Biron n’insista pas.

— C’est plutôt rare, quand même ? Je veux dire, de voyager aussi peu ?

— Hélas, non. Père est toujours par monts et par vaux, visites officielles, inaugurations d’expositions agricoles ou autres, pose de premières pierres… Il fait en général un discours qu’Aratap écrit pour lui. Quant à nous autres, plus nous restons au Palais, plus les Tyranni sont contents. Pauvre Gillbret ! L’unique fois où il a quitté Rhodia, c’était pour représenter père au couronnement du Khan.
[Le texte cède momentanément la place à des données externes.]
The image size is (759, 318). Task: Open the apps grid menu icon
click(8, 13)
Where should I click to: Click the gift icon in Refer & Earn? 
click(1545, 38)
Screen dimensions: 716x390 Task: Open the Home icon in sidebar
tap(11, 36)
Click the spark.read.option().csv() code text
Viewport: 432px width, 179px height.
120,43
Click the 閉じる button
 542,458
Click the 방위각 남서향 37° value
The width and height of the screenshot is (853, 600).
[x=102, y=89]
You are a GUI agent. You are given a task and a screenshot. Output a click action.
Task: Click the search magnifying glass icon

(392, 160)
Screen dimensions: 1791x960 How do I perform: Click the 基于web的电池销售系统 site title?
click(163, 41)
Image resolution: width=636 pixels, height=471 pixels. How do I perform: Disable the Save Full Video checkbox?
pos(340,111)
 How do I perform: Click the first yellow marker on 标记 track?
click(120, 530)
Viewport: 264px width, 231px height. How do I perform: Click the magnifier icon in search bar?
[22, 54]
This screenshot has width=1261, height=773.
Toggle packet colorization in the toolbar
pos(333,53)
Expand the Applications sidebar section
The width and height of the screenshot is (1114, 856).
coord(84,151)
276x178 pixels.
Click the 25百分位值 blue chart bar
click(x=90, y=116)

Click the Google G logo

Ils ne l’ont plus jamais laissé remettre les pieds sur un vaisseau.

Les yeux baissés, elle froissait d’un air absent la manche de Biron.

— Biron… dit-elle.

— Oui… Arta ?

Il avait eu du mal à se servir de ce diminutif, mais avait quand même fini par y réussir.

— Croyez-vous que l’histoire d’oncle Gil soit vraie ? Je me demande si elle ne sort pas de son imagination. Cela fait longtemps qu’il se morfond sous la tutelle des Tyranni, et il n’a jamais rien pu faire contre eux, sauf, bien entendu, ses petits trafics d’espionnage. Mais ce sont des enfantillages, et il le sait fort bien. Il a pu bâtir cette histoire au fil des années, et finir par y croire. Je le connais, vous savez.